» **Exercise**: Format the entries from the line containing "You are a GUI" up to and including the line containing "pos(701,170)" as a Markdown table with the columns Row and Line, leaving out blank lines.

» **Exercise inputs**:
=-=-=

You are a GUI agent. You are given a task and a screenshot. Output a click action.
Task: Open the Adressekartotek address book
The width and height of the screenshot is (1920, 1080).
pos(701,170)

=-=-=

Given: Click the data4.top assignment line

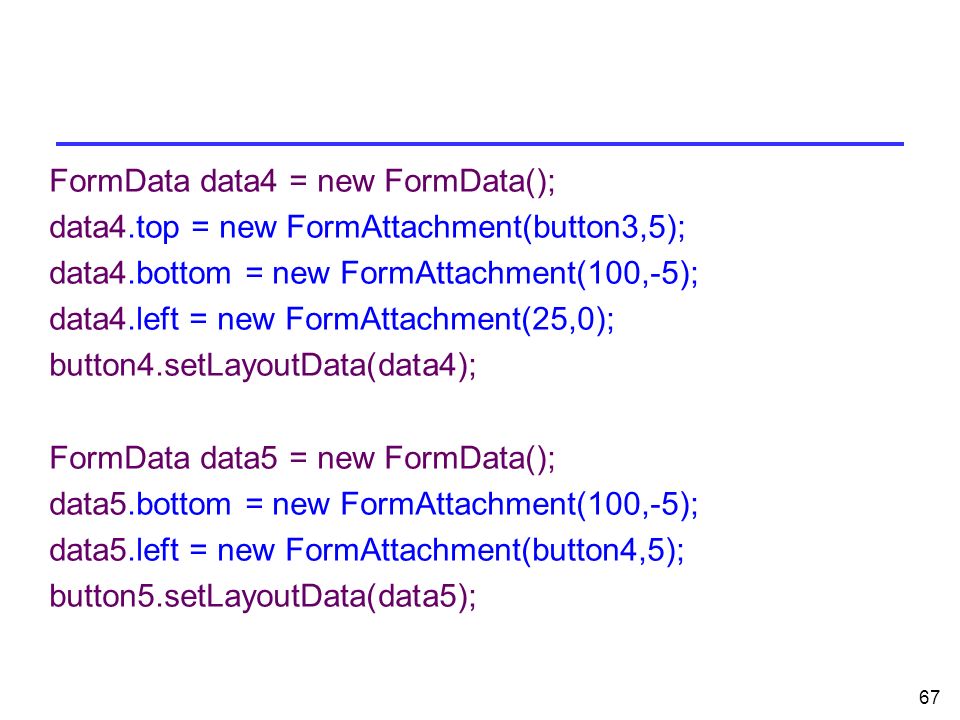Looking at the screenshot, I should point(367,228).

=-=-=

» **Written answer**:
| Row | Line |
|---|---|
| 1 | You are a GUI agent. You are given a task and a screenshot. Output a click action. |
| 2 | Task: Open the Adressekartotek address book |
| 3 | The width and height of the screenshot is (1920, 1080). |
| 4 | pos(701,170) |